* **Text**:
· · · · · · ·

First, a broad background of the foundation that makes CRT even possible.

We start with what is clearly an agenda of the Far Left — to destroy Americans’ pride in, and love of, their country. They call that “reality.” With that love gone, Americans can be shaped into something else, something more malleable, perhaps, more open to following, and obeying.

Let’s look at two pieces of evidence.

There was The New York Times 2019 publication of The 1619 Project, which demands we accept the entirely atrocious and fictitious idea that “America” actually “began” with the arrival of the first slaves in that year.

This is not history, it is hysteria. And historians challenged its false narrative.  

Third-graders know the USA’s “birth certificate” actually was the Declaration of Independence in 1776 — at least until progressives can purge that from the history books. The Declaration is a document, it is a fact, and it is the indisputable proof of the birth of a new nation. That’s why England went to war to kill it.

The 1619 Project would have you believe the War of Independence was fought basically to maintain slavery and retain white supremacy. Taxation, quartering of soldiers, obstruction of justice, and political oppression had nothing at all to do with it. The 1619 Project asks you to ignore, or to disbelieve, the Declaration of Independence, which actually lists the grievances of the colonists.

· · · · · · ·

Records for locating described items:
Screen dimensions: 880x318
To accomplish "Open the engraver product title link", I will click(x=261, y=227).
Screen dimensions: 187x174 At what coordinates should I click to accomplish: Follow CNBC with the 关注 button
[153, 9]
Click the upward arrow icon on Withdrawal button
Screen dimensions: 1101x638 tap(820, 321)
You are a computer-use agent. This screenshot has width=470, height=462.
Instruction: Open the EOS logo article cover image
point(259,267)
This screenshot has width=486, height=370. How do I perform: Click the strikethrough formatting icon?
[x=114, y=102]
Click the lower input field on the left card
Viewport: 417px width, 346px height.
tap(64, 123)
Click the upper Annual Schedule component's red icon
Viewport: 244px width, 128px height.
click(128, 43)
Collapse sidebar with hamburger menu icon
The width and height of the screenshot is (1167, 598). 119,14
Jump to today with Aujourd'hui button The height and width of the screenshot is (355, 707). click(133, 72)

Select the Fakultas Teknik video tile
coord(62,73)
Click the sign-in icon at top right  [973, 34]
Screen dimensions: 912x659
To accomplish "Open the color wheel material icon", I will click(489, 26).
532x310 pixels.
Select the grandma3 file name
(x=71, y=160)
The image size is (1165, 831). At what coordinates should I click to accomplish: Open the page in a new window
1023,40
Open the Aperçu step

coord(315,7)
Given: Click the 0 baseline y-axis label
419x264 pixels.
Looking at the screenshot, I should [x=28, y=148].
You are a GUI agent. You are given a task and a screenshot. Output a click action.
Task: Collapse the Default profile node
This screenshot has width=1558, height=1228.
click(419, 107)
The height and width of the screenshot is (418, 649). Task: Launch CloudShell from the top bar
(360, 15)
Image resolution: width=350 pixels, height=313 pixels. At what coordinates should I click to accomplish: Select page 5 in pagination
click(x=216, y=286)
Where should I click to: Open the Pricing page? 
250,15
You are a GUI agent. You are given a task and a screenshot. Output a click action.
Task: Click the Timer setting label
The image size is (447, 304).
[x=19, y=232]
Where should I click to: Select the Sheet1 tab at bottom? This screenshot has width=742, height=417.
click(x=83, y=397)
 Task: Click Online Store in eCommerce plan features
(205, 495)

· · · · · · ·

* **What to do**:
- a) Please list the four things that, according to the commentary on The 1619 Project, had "nothing at all to do with" the War of Independence.
- b) What does the commentary on The 1619 Project identify as the USA's "birth certificate"?

* **Results**:
- a) Taxation, quartering of soldiers, obstruction of justice, and political oppression.

- b) The Declaration of Independence in 1776.